Podstawowym zadanie TTPW było opracowanie statutu, którego wstępny projekt opracowała dr W. Wróblewska-Składzień z mgr Z. Rybczykiem. Projekt ten przygotowany w 4 egzemplarzach razem z wnioskiem rejestrację został podpisany przez 15 członków - założycieli i przekazany 27.11.1956 r. za pośrednictwem Prezydium MRN w Tarnowie do Prezydium WRN w Krakowie, celem zarejestrowania. W dniu 6.12.1956 r. Prezydium WRN w Krakowie wydało decyzje o zarejestrowanie Towarzystwa pod nr A-359 o czym pisemnie Towarzystwo zawiadomiono.
10.01.1957 r. odbyło się pierwsze walne Zgromadzenie Tarnowskiego Towarzystwo Przyjaciół Węgier. Spośród 36 członków wyłoniono zgodnie ze statusem 7 członków do Zarządu oraz 5 do komisji Rewizyjnej. Zarząd ukonstytuował się w składzie: przewodniczący - dr Wanda Wróblewska-Skłądzień, z-ca przewodniczącego - mgr Tadeusz Ratajewski,, sekretarz - mgr Stanisław Wojciechowski, Skarbnik - mgr Henryk Rogoziński, oraz członkowie: inż. Norbert Lippoczy, inż. Dr Władysław Smoleń, red. Leszek Madejczyk. W skład Komisji Rewizyjnej weszli: przewodniczący - mgr Jan Kuta, z-ca - dr Tadeusz Lubienicki , sekretarz - mgr Zygmunt Rybczyk, członkowie dr Roman Skolimowski i mgr Jerzy Szmyd.
Sekretariat towarzystwa mieścił się w lokalu NBP w Tarnowie przy ul Mickiewicza 2. Uchwalono stawkę członkowską w wysokości 5 zł.
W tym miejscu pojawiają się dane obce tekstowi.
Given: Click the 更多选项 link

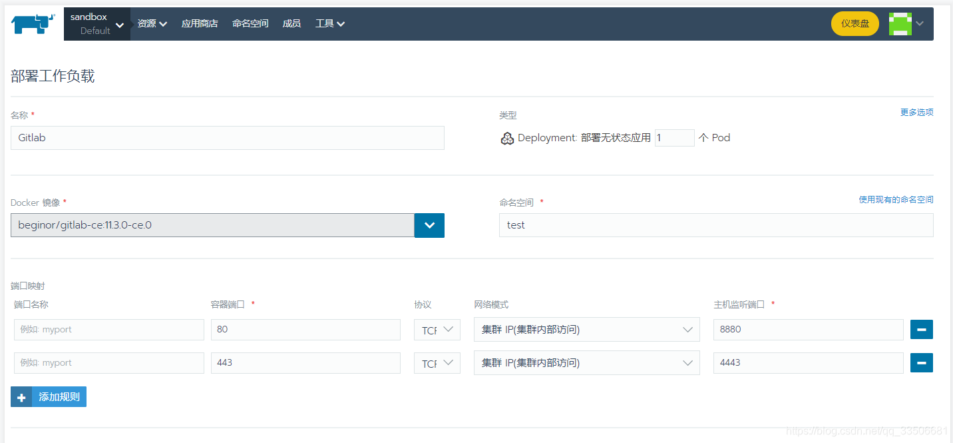Looking at the screenshot, I should (x=916, y=112).
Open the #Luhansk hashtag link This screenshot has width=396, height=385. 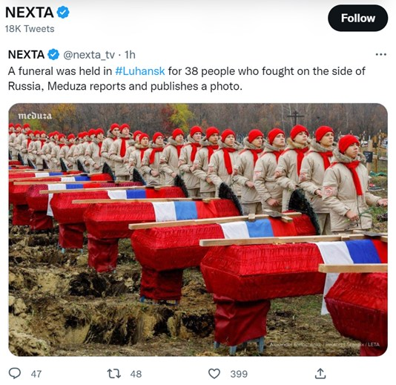140,71
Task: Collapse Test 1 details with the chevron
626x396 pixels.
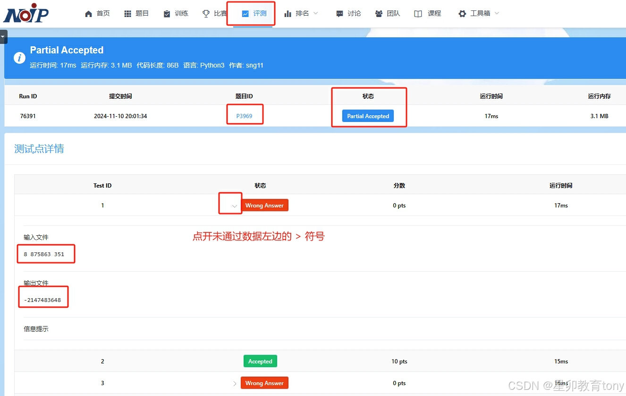Action: [234, 207]
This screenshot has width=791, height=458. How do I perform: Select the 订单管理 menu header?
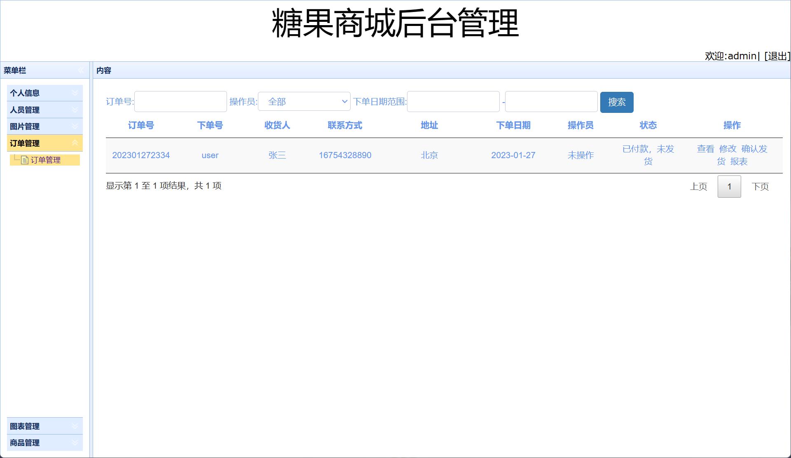(x=26, y=143)

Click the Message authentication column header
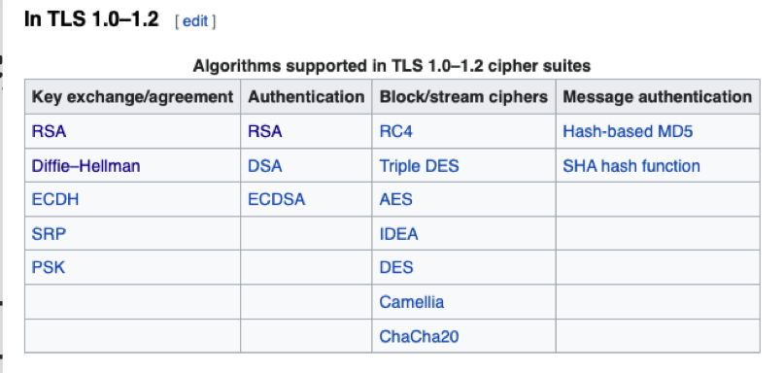[658, 97]
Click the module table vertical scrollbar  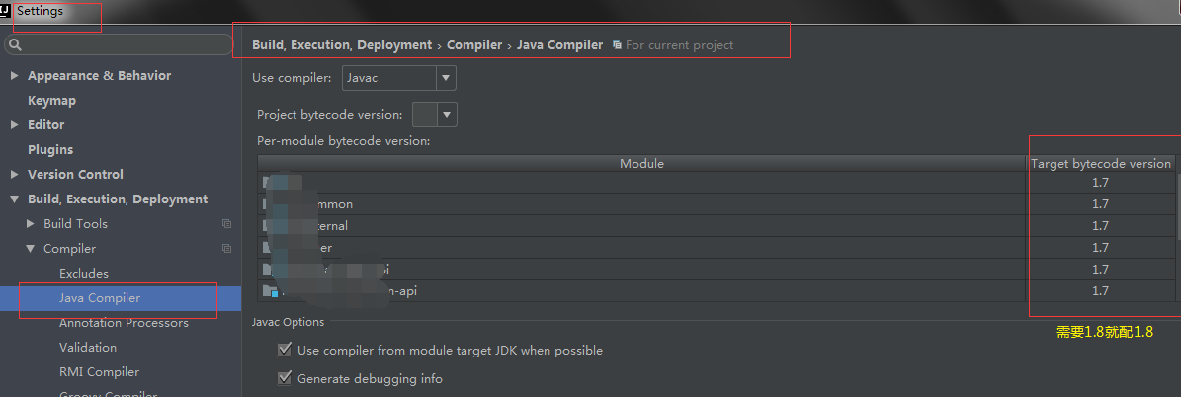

Siedzibą Towarzystwa zostało miasto Tarnów, natomiast terenem działania - miasto i Ziemia Tarnowska.
Celem działalności było popularyzowanie wiedzy o Węgrzech oraz upowszechnieni i utrwalenie odwiecznej przyjaźni między oboma narodami . Stowarzyszenie realizuje swoje cele poprzez: organizowanie zebrań, odczytów, wykładów i wystaw oraz działalność prasową i wydawniczą, gromadzenie wszelkich pamiątek świadczących o przyjaźni współpracy oraz roztaczanie nad nimi stałej opieki, urządzenia imprez kulturalnych i sportowych oraz organizowanie zjazdów i wycieczek, nawiązanie i utrzymywanie stałego kontaktu z Kiskőrős,
Rodzinnym miastem poety Petofiego adiutanta gen. Bema, podejmowanie inicjatyw mający na celu utrwalenie przyjaźni między oboma narodami np. budowę pomnika gen J. Bema.
Według statutu władze Stowarzyszenia stanowiło Walne Zgromadzenie Członków, które najpierw odbywała się co roku, potem co dwa lata, a obecnie co cztery. Do jego komptetenji należało: przyjmowanie i zatwierdzanie sprawozdań z działalności Zarządu za ubiegły okres, uchwalanie planów działalności oraz planów finansowo gospodarczych na okres następny, wybór Komisji Rewizyjnej oraz Sądu Koleżeńskiego, ustalenie składek członkowskich, podejmowanie decyzji w sprawie nabycia zbycia lub obciążenia majątku nieruchomego, uchwalenie statutu i zmian statutowych.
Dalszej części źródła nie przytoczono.